Stored items
● ● ● ● ●

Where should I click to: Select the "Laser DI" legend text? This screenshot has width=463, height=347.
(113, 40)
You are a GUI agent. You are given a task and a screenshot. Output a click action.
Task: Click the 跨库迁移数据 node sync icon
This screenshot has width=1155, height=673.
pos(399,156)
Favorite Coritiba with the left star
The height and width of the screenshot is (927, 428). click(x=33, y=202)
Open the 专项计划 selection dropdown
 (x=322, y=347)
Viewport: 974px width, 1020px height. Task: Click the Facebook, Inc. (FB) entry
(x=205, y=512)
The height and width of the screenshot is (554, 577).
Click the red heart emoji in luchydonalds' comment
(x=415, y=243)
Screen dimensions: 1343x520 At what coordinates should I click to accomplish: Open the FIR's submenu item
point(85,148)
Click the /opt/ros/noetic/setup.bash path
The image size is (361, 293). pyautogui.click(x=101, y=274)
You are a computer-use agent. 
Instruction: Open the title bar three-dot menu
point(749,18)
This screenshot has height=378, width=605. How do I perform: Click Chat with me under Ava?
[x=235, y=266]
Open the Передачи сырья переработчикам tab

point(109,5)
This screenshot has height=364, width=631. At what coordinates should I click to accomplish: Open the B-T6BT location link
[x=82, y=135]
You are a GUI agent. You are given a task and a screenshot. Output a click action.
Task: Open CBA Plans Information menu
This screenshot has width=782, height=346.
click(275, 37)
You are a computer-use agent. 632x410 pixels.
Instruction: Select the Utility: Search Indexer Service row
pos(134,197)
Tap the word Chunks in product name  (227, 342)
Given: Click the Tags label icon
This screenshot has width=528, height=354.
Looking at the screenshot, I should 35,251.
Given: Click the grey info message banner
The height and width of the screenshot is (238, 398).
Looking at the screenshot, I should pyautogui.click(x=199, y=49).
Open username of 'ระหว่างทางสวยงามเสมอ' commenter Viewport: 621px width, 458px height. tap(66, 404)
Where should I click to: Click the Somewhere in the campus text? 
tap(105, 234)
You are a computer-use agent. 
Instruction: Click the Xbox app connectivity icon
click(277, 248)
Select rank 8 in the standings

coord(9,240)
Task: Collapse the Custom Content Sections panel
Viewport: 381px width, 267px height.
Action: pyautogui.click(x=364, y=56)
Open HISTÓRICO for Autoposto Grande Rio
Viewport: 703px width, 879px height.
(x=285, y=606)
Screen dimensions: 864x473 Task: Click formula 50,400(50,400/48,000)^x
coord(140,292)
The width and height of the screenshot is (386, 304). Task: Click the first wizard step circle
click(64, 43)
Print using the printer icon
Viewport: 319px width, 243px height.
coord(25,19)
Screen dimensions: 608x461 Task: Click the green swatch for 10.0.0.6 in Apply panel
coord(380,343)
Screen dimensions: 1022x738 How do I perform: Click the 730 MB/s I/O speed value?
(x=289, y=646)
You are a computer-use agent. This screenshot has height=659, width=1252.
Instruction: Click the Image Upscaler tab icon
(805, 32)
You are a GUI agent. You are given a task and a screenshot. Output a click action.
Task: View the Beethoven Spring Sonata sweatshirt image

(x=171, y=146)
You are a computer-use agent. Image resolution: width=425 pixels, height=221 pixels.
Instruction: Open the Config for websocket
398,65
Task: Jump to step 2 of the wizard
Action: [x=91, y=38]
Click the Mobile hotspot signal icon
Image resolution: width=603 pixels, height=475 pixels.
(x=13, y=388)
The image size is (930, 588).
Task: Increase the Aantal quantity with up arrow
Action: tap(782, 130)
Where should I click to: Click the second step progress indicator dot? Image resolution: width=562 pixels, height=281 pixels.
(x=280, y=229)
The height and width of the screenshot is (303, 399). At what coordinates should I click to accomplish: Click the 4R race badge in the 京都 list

● ● ● ● ●

> Task to carry out: Copy out every line in the records where the word "computer" is found.

> Problem solution:
You are a computer-use agent. 
You are a computer-use agent. 632x410 pixels.
You are a computer-use agent. 
You are a computer-use agent. This screenshot has height=659, width=1252.
You are a computer-use agent. Image resolution: width=425 pixels, height=221 pixels.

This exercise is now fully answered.